■ Data for the task ■
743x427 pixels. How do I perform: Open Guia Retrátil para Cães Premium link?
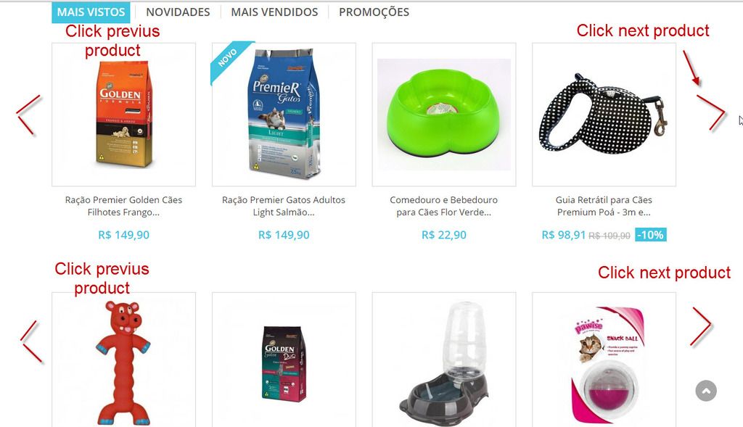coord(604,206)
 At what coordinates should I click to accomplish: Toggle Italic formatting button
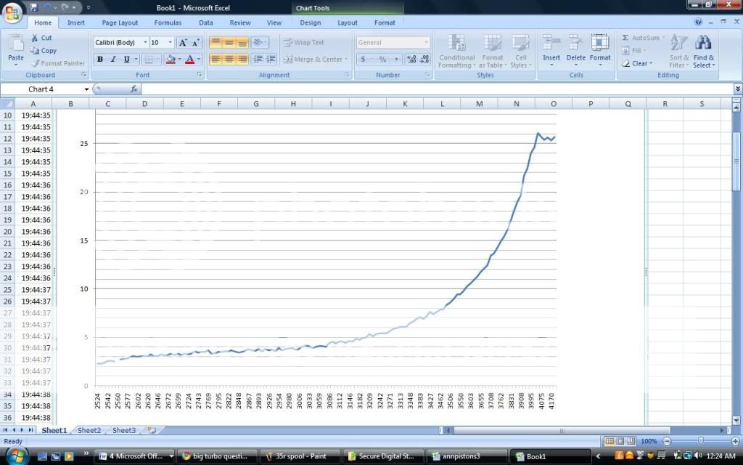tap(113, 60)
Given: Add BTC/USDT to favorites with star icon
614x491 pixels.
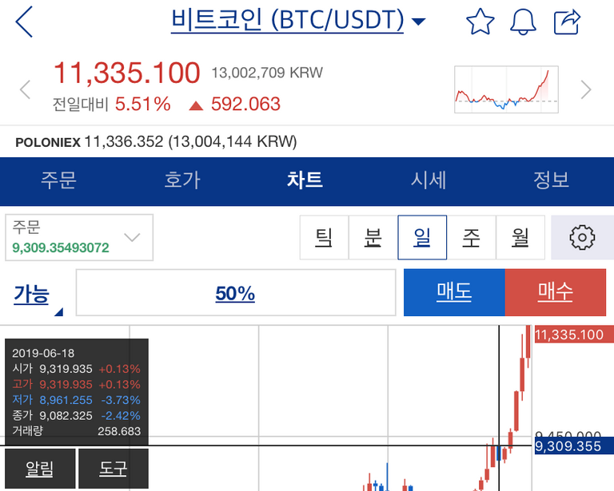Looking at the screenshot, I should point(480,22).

...

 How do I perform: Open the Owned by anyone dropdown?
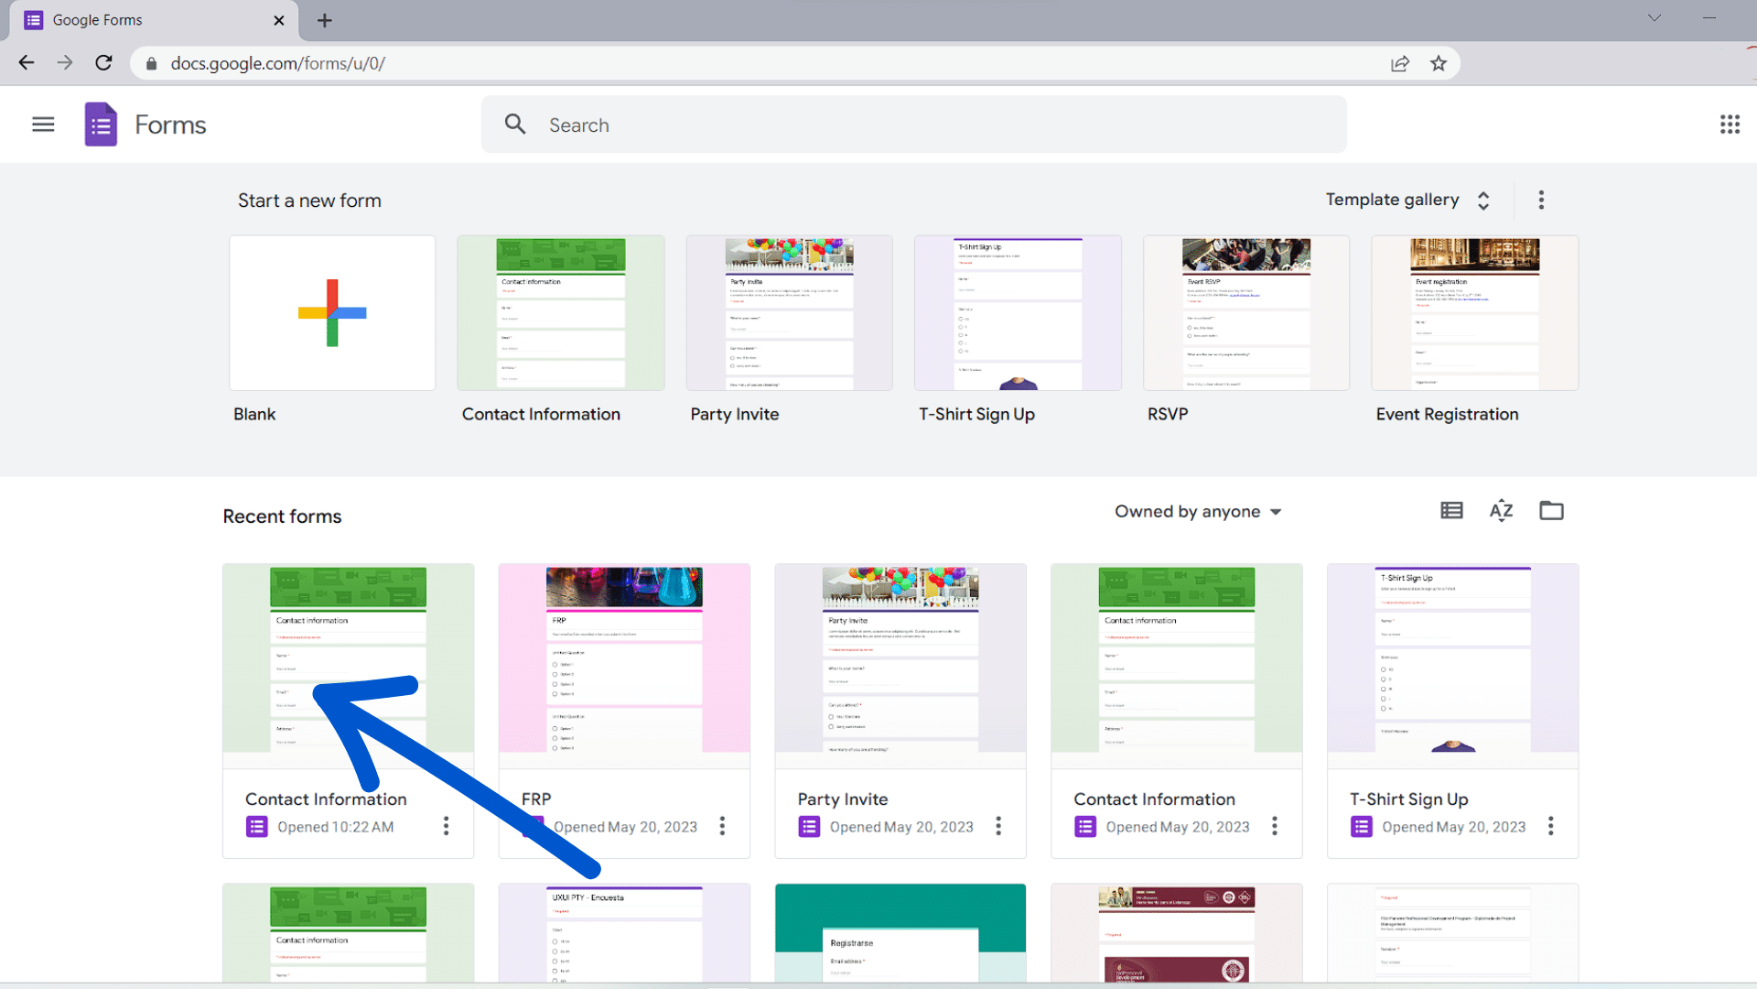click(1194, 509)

* * *

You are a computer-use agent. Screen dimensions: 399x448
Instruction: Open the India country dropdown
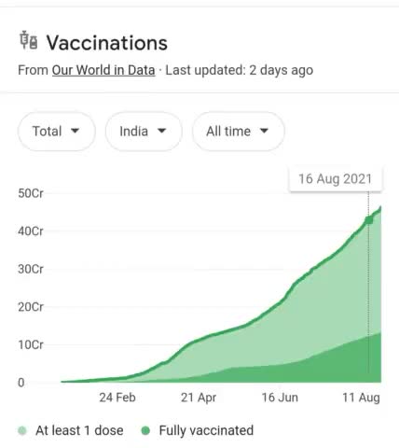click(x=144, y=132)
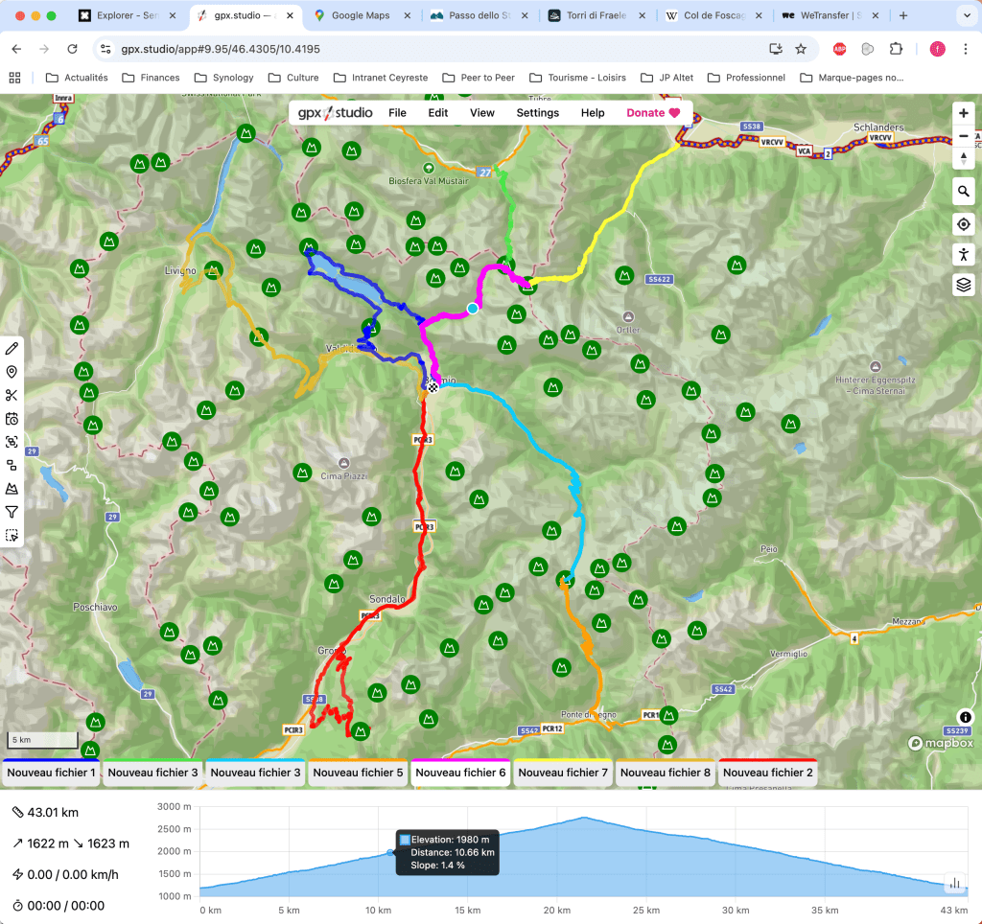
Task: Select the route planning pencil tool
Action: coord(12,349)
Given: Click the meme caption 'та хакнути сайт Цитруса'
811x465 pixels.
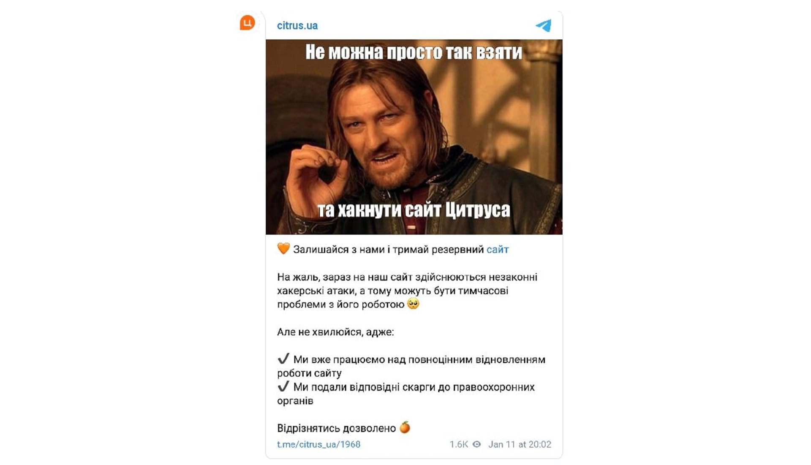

■ Exercise objective ■
Show every line above where "Given" is found.

■ Solution below ■
Given: Add BTC/USDT to favorites with star icon
Given: Click the meme caption 'та хакнути сайт Цитруса'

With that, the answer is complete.